Delegates worked to complete the details of the agreement in a series of meetings. Most countries eventually agreed to the protocol, but some nations chose not to ratify it. These nations included the United States, whose 1990 emissions of CO2 represented the highest share of the total for developed countries, 35 percent. In 1997, the U.S. Senate voted unanimously not to sign any agreement that did not include emissions reductions for developing countries or that would seriously harm the U.S. economy. In 1998, the administration of President Bill Clinton signed the Kyoto Protocol but did not submit it to the Senate for approval. In 2001, President George W. Bush rejected the Kyoto Protocol.

Rejection by the United States made it critical for other developed countries to ratify the protocol. Even if all the other developed countries except Russia ratified the protocol, the ratifying countries’ 1990 emissions would fall short of the 55 percent required. In 2004, Russia’s parliament voted to ratify the Kyoto Protocol, fulfilling the last requirement.

The protocol entered into force in 2005. In the same year, the European Union began working to meet its obligations by establishing its Greenhouse Gas Emission Trading Scheme, often called the EU ETS. The scheme sets limits on emissions by power plants and other large sources of greenhouse gases. It also enables facilities to buy and sell emissions allowances. The Kyoto Protocol also led to the creation of a global “carbon market” for the trading of greenhouse gas emissions. Developing countries began to participate in emissions reductions through hundreds of clean development projects.

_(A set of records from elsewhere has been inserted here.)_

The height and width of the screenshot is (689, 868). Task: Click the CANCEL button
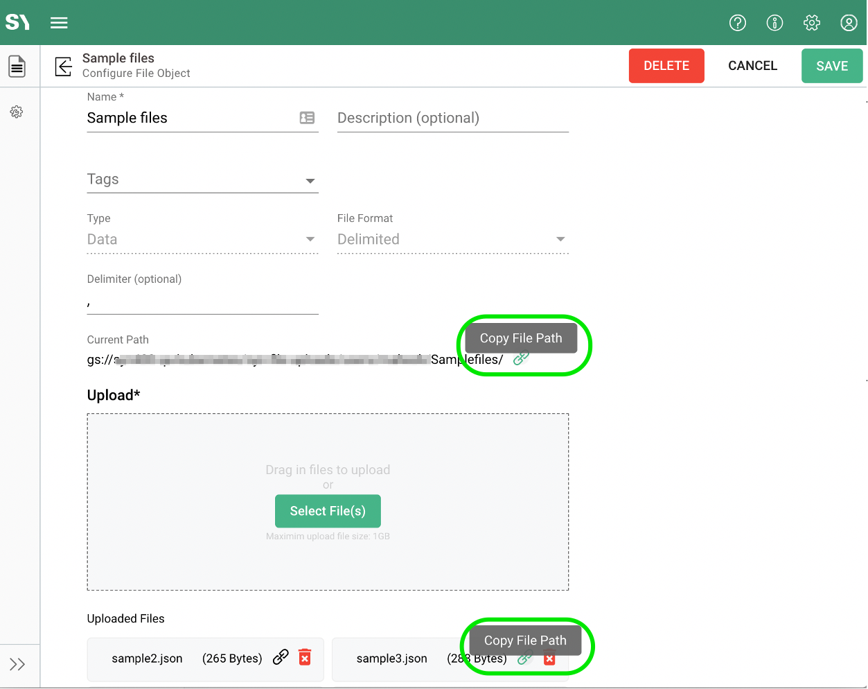click(x=752, y=66)
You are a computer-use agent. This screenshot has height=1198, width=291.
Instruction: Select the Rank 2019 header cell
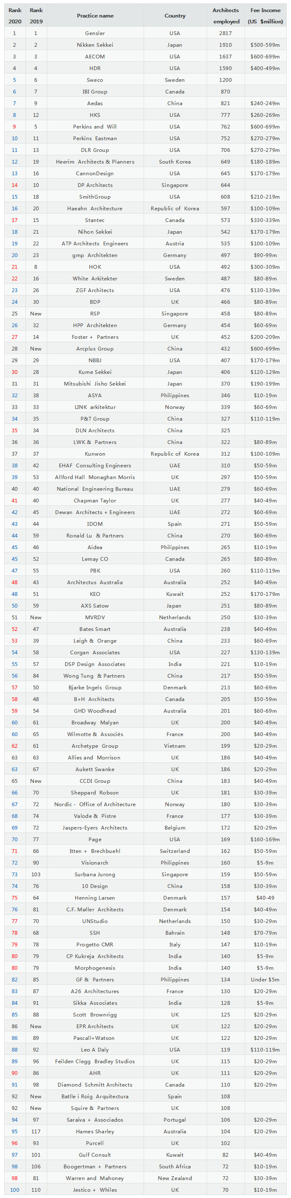click(x=36, y=16)
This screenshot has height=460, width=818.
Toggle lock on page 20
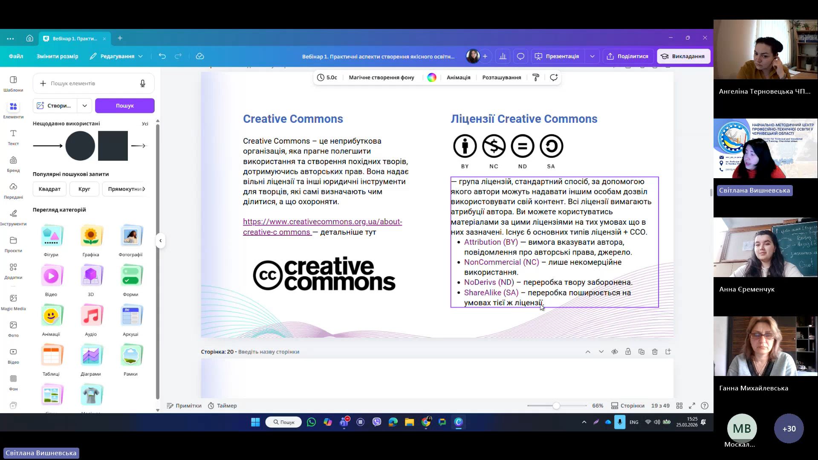pos(628,352)
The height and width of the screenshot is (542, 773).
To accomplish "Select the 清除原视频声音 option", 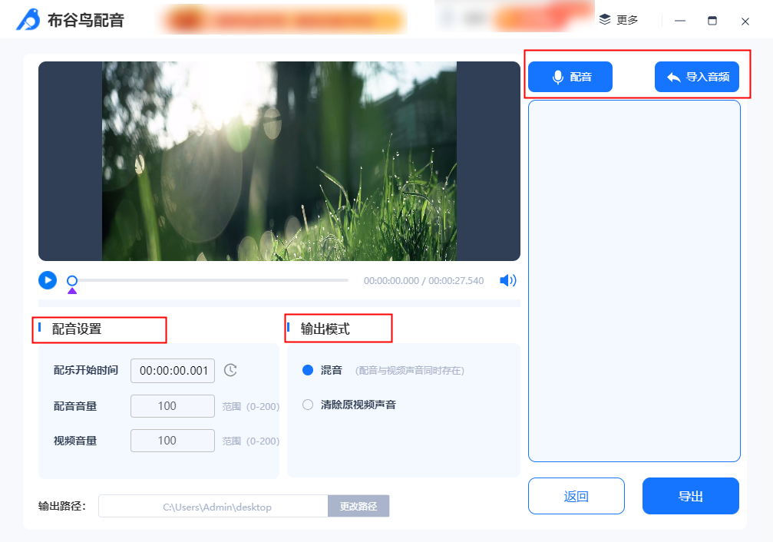I will 307,405.

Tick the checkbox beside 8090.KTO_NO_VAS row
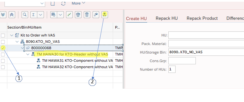[x=3, y=42]

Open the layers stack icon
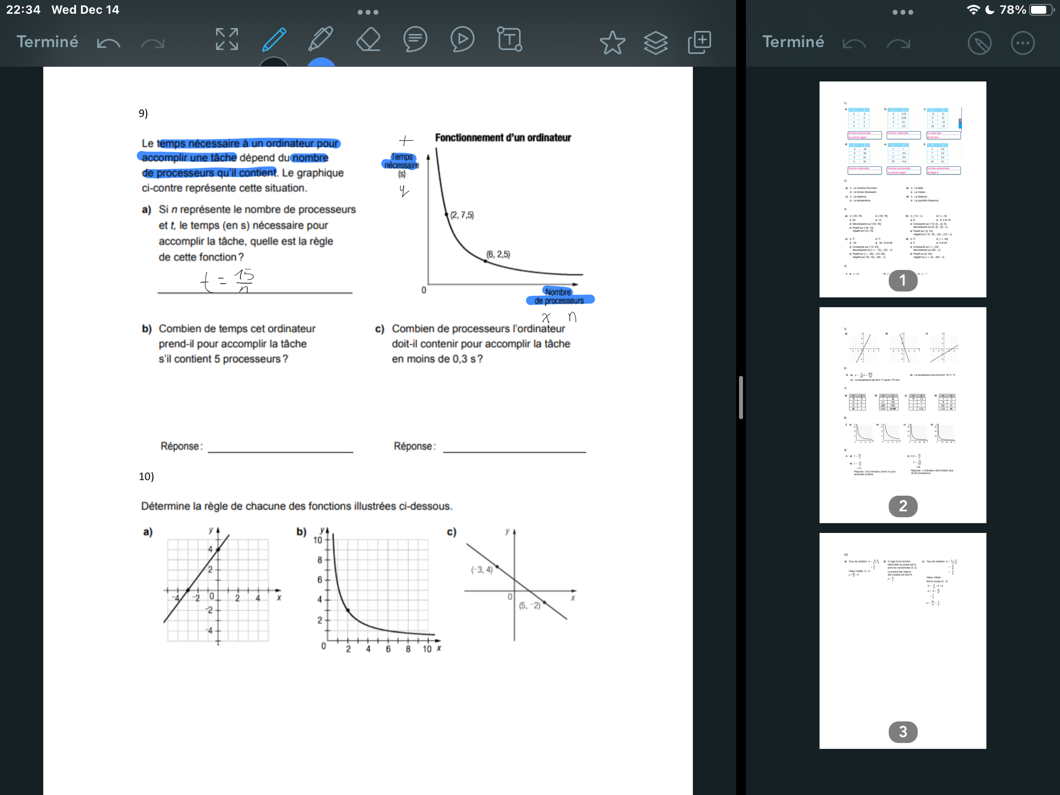[x=656, y=43]
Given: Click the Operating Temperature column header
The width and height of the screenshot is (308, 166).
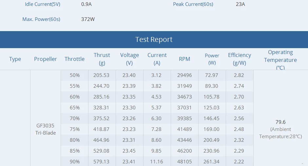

In late 2005, delegates from the parties agreed to extend the Kyoto Protocol until the end of 2012. Parties to the protocol discussed extending the agreement again at the United Nations Climate Change Conference in Copenhagen, Denmark, in 2009, in Cancún, Mexico, in 2010, Durban, South Africa, in 2011, and Doha, Qatar, in 2012. The discussions included new commitments and revisions that would be in effect until 2020. However, the amendments have not been ratified by enough countries to enter into force. The talks also failed to produce an alternative to the protocol. At the 2015 conference, in Paris, delegates developed a replacement to the Kyoto Protocol in which all countries agreed to lower their emissions voluntarily. This pact, called the Paris Agreement, entered into force in November 2016.